■ What the task requires ■
The lines below, from the one holding "Image resolution: width=1139" through the one holding "At what coordinates", are to be restated word for word, with all images left out.

■ Entries shown ■

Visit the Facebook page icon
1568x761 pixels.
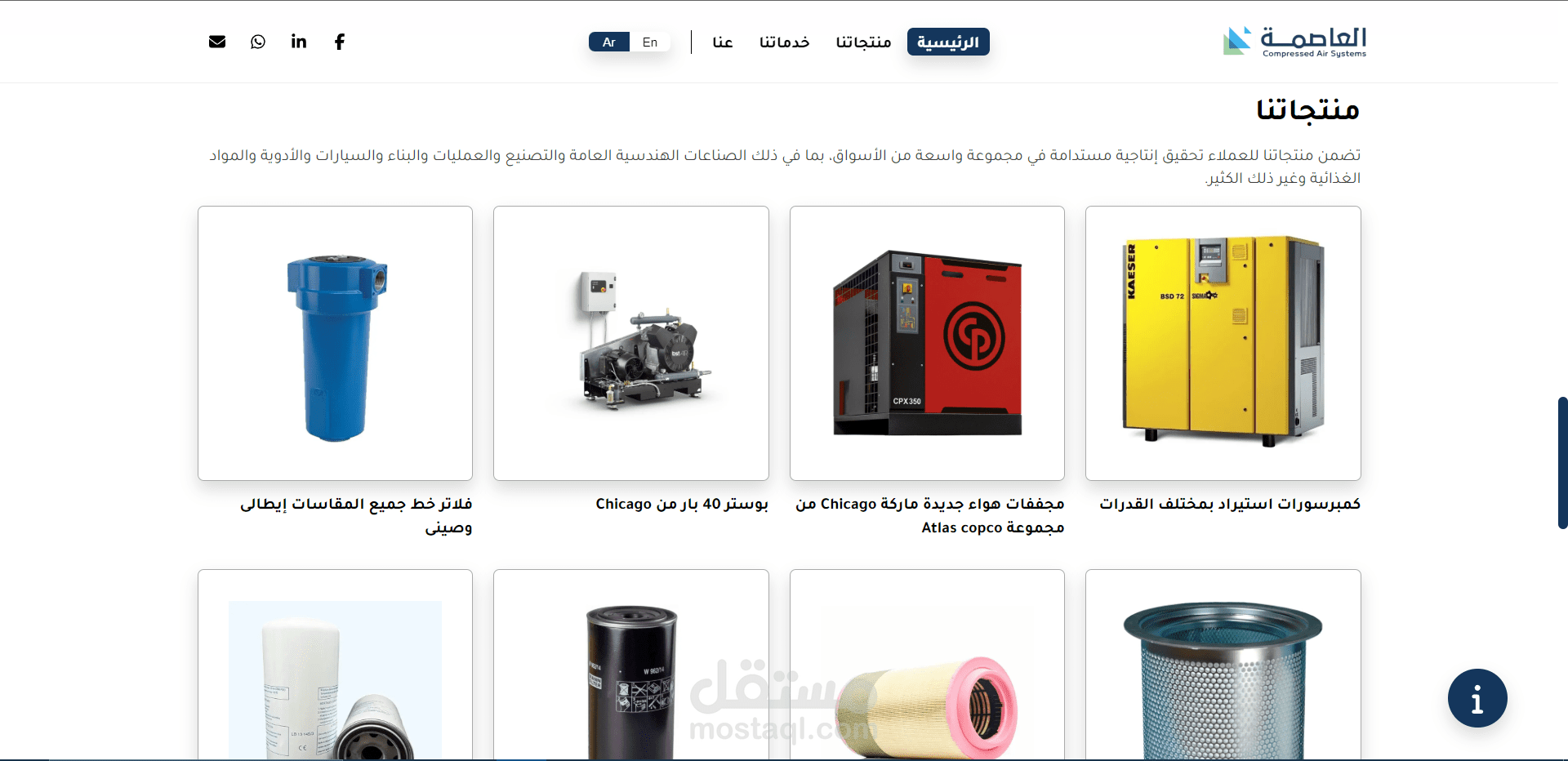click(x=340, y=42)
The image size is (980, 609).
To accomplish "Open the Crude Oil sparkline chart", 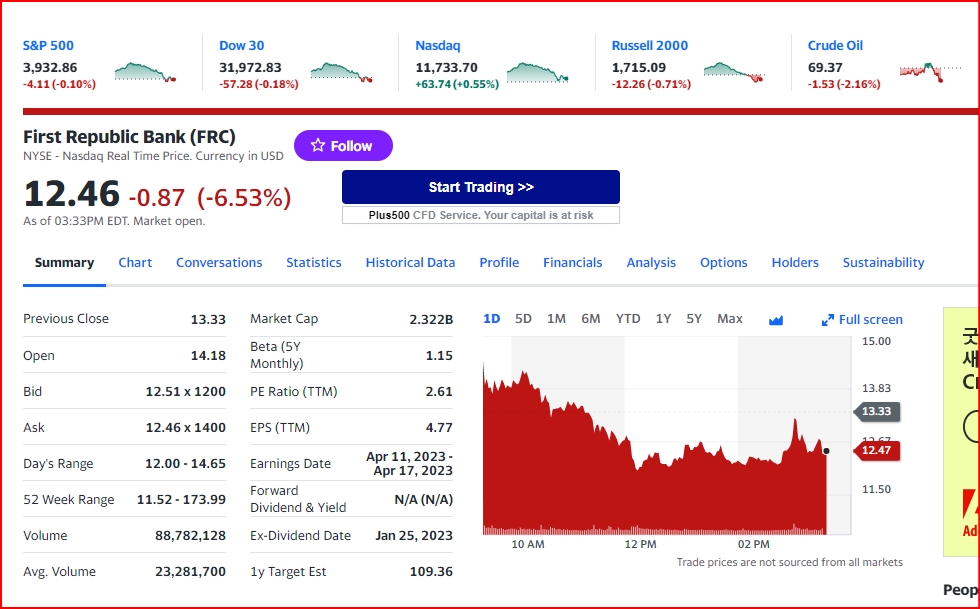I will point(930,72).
--
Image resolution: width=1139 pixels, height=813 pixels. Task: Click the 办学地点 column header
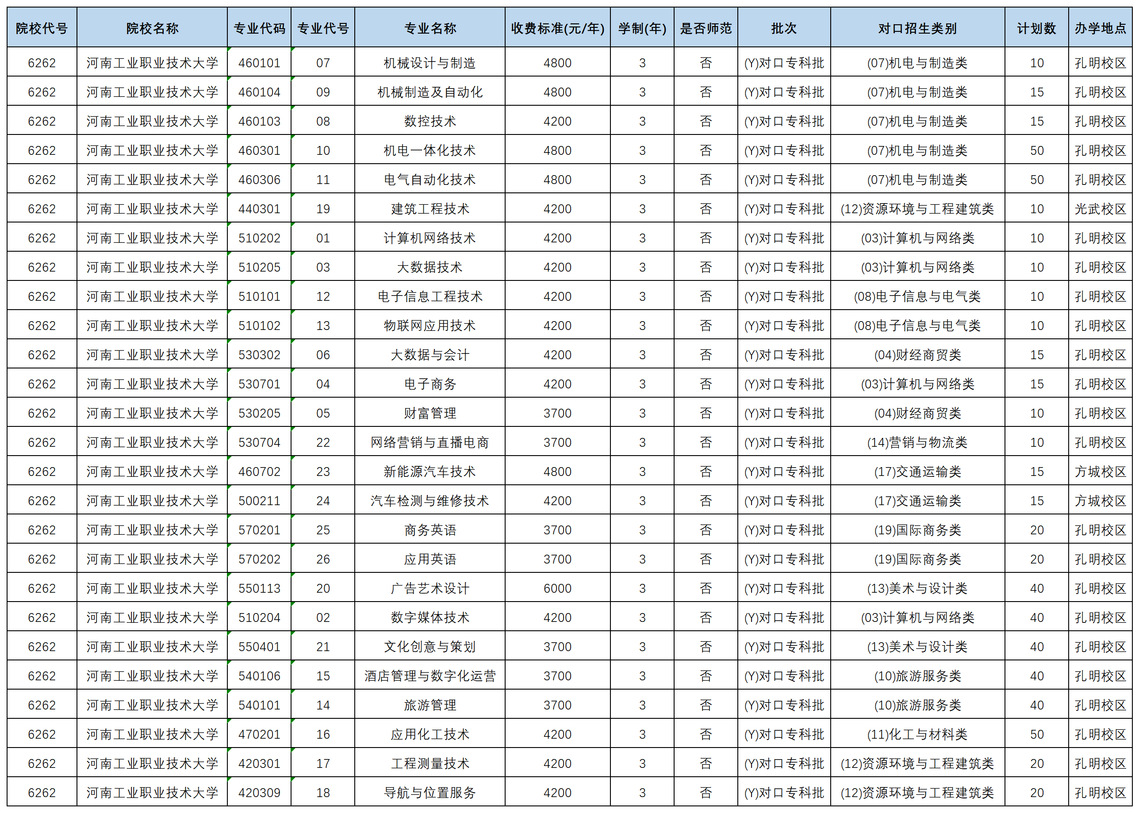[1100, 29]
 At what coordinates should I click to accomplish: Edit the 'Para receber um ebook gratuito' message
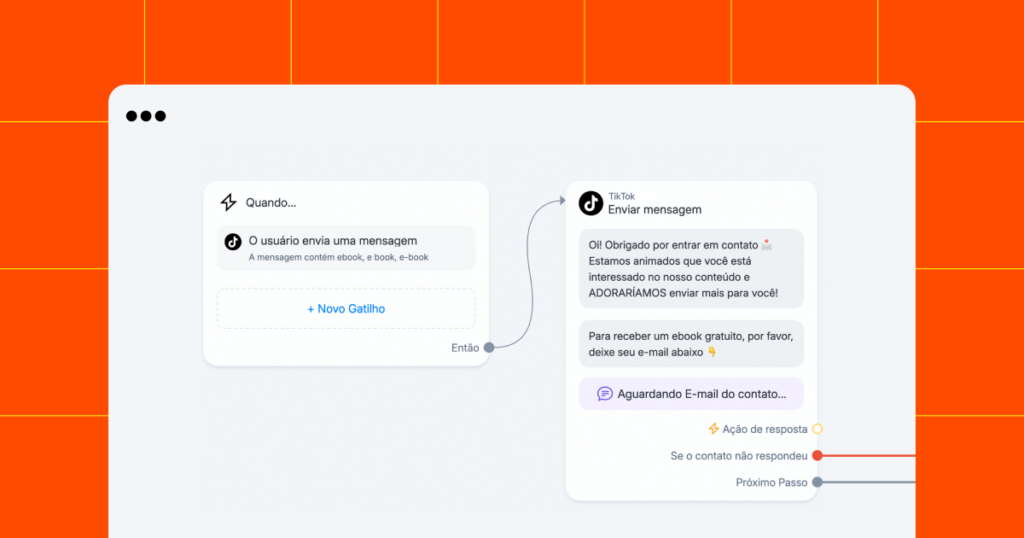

■ Reply ■
Image resolution: width=1139 pixels, height=813 pixels. Task: Click the 办学地点 column header
[1100, 29]
 At what coordinates should I click to accomplish: Edit the 'Para receber um ebook gratuito' message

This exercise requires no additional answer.